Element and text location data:
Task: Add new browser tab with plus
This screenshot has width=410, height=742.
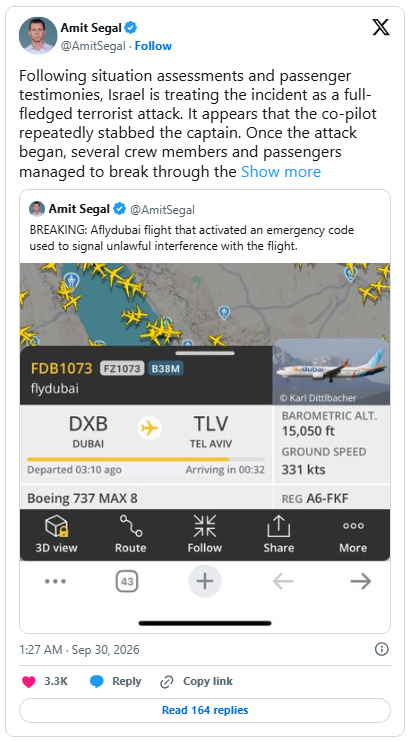Action: coord(205,581)
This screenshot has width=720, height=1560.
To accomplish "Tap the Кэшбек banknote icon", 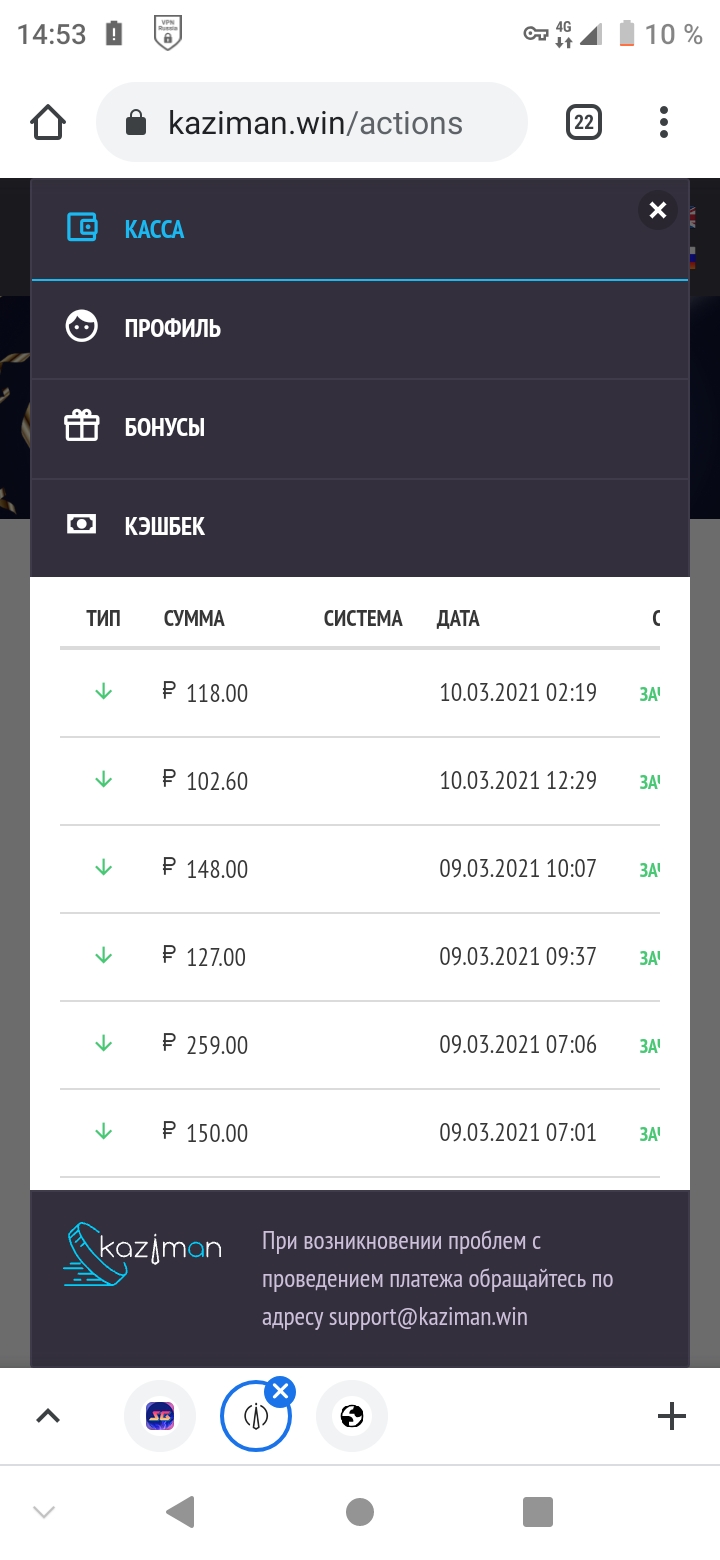I will 81,525.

**Task directions**:
Locate every line in the rows that contains the string "This", and copy each one in full. Match case exactly.

**Expected output**:
This screenshot has width=410, height=742.
This screenshot has width=720, height=1560.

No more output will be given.